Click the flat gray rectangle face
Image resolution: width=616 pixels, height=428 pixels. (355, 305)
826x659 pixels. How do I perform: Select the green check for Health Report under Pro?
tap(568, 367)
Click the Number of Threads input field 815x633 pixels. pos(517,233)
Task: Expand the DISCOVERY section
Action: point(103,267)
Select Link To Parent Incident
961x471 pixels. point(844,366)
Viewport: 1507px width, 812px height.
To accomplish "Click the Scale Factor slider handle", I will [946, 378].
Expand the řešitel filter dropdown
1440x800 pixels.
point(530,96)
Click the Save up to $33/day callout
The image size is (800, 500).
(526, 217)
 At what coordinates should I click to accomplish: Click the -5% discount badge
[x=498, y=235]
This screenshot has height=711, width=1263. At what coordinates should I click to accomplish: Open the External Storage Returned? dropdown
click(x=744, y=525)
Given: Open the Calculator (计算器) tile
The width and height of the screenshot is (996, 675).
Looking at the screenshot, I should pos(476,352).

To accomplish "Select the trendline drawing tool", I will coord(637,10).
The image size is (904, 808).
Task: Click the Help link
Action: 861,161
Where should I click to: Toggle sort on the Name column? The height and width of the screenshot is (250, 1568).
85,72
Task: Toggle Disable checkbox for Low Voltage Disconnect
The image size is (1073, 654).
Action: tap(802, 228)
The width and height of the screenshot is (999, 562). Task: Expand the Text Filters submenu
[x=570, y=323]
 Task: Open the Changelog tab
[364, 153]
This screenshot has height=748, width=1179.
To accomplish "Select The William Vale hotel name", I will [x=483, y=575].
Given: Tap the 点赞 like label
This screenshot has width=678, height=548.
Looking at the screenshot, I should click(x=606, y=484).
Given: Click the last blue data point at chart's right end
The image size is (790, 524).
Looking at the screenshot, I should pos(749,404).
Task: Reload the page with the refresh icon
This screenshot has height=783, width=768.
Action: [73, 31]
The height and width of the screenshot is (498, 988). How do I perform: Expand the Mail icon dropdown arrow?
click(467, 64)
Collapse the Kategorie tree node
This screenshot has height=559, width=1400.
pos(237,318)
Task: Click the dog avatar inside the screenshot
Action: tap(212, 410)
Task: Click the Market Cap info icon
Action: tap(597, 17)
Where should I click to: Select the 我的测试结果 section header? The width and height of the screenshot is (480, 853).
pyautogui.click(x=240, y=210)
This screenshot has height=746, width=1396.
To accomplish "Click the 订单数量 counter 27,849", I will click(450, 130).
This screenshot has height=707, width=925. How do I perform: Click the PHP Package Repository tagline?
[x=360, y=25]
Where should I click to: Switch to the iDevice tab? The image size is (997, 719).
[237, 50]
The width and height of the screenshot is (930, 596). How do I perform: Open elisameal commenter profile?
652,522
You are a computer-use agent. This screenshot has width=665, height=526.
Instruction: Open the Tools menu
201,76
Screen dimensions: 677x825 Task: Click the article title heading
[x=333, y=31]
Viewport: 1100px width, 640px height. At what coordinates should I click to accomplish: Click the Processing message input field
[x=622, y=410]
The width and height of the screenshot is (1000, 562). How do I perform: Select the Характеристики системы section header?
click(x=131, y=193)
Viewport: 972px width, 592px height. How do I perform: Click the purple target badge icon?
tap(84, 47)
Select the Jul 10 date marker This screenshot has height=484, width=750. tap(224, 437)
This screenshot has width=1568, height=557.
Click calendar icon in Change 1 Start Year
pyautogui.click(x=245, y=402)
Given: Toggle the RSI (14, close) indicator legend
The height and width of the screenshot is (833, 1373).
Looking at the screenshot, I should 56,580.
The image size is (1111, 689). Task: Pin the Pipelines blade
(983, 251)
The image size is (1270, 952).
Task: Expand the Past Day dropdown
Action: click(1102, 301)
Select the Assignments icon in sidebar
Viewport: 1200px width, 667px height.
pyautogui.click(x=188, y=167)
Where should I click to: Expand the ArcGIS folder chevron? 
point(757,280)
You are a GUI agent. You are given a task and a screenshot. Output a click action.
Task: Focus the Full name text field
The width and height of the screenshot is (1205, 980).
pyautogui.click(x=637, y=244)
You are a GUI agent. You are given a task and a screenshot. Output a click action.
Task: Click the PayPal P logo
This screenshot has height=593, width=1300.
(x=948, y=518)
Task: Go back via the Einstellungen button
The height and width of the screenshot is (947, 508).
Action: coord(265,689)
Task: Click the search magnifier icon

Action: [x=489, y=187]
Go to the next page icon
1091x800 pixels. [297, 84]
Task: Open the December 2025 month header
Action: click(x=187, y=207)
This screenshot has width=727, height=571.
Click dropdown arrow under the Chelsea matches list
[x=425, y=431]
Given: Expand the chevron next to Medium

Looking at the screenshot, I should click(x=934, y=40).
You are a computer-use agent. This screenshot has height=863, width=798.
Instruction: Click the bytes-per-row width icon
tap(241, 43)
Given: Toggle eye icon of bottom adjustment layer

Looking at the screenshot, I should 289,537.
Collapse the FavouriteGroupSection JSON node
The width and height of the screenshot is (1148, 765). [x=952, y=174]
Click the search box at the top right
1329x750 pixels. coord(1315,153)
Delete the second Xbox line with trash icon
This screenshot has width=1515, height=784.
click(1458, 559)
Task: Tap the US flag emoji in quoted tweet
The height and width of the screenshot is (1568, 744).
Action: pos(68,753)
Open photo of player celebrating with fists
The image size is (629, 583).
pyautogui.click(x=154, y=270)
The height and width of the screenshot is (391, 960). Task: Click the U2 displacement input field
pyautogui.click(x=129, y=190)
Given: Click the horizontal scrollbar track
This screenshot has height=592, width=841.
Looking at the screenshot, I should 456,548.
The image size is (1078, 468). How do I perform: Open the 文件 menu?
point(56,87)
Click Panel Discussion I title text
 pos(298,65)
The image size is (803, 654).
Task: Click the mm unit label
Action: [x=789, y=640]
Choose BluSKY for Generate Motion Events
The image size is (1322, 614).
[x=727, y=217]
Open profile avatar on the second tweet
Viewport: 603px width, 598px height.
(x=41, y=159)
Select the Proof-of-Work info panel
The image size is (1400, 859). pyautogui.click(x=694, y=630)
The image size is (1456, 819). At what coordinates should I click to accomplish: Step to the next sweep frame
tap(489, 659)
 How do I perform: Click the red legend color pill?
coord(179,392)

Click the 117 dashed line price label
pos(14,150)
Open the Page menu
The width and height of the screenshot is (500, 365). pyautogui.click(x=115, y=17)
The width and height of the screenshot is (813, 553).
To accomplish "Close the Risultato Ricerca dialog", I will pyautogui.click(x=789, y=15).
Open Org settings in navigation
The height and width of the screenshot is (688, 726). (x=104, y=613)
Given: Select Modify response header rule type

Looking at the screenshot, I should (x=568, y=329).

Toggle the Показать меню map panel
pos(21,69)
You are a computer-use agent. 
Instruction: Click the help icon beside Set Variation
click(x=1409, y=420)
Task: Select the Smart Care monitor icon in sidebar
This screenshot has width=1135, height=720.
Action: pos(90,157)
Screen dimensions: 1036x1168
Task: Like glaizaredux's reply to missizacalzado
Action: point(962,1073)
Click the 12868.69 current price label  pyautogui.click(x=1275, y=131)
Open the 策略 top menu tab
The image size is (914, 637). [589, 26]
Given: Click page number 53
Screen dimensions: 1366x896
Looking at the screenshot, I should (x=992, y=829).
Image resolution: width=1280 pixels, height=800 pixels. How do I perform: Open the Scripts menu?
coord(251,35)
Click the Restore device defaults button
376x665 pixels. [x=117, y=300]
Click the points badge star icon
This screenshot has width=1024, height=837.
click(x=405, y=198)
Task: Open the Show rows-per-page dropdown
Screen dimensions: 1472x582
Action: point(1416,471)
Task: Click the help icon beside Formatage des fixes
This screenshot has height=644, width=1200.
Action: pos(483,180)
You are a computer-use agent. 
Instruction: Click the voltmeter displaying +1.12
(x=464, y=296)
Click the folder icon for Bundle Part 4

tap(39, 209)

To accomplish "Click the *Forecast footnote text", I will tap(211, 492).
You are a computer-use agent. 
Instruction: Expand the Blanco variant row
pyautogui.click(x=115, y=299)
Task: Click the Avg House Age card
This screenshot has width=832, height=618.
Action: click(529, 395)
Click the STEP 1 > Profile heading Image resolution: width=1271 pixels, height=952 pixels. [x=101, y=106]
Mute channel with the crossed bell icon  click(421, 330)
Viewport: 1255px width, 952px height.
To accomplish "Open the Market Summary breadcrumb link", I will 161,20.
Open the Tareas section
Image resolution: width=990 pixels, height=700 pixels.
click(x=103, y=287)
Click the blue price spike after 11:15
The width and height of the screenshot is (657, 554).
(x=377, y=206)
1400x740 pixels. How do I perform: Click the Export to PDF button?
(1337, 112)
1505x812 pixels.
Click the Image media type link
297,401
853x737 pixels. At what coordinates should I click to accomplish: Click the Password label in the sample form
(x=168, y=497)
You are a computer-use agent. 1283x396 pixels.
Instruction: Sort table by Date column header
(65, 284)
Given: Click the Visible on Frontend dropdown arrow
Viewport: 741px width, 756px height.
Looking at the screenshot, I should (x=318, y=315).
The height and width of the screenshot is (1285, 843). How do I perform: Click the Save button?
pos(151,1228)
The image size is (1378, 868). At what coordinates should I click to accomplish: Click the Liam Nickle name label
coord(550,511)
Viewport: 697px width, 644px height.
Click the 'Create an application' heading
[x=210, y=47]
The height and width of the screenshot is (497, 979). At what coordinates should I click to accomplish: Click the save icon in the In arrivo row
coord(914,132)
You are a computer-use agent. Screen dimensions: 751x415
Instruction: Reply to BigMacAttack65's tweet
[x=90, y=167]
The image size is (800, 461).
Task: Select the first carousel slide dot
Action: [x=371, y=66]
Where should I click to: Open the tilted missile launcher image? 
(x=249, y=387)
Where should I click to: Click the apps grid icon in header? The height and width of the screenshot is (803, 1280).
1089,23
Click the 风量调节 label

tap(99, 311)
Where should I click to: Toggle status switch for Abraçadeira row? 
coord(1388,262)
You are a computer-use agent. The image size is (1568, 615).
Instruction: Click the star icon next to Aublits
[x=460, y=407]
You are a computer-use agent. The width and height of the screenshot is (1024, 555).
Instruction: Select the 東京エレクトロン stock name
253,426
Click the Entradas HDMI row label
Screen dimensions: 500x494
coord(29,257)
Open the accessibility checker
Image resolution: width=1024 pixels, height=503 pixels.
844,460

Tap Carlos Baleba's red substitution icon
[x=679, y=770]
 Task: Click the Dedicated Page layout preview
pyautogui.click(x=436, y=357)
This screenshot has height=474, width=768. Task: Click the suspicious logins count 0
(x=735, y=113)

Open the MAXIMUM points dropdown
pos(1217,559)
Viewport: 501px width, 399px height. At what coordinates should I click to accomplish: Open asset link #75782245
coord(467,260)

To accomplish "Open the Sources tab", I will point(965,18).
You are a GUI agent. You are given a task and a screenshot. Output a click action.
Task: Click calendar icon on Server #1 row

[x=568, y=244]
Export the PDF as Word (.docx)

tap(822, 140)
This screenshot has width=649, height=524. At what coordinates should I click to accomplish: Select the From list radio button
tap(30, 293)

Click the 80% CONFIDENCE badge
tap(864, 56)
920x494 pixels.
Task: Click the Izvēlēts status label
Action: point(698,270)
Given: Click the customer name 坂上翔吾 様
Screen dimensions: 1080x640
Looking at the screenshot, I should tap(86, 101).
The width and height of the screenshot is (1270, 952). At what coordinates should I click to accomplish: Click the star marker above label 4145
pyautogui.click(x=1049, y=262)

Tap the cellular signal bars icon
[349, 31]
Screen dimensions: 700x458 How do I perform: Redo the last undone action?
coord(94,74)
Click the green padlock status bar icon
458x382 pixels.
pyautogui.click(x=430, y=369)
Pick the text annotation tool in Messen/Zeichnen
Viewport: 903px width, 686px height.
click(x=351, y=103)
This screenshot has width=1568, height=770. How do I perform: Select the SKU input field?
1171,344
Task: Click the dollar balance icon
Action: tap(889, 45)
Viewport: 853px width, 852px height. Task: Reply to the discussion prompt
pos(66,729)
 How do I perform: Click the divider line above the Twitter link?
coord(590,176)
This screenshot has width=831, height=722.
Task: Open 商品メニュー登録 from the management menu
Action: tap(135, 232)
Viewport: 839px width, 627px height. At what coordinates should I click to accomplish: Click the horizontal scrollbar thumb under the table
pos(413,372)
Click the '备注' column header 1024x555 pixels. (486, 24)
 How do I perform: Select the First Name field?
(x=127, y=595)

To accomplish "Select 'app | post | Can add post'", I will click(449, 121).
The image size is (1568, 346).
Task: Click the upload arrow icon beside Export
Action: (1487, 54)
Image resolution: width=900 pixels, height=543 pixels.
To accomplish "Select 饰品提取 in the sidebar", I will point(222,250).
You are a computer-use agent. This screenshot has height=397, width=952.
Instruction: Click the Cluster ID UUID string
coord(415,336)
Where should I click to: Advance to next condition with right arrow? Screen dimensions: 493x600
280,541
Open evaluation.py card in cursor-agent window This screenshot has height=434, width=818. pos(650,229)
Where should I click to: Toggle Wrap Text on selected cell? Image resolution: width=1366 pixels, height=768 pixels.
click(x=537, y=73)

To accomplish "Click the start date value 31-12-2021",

•••••

• **TASK ITEM**
Reproduce exactly, and only, the lines from the start of the entries through the one that contains "Viewport: 1507px width, 812px height.".

• **SOLUTION TO THIS PROBLEM**
Click the flat gray rectangle face
Image resolution: width=616 pixels, height=428 pixels. (355, 305)
826x659 pixels. How do I perform: Select the green check for Health Report under Pro?
tap(568, 367)
Click the Number of Threads input field 815x633 pixels. pos(517,233)
Task: Expand the DISCOVERY section
Action: point(103,267)
Select Link To Parent Incident
961x471 pixels. point(844,366)
Viewport: 1507px width, 812px height.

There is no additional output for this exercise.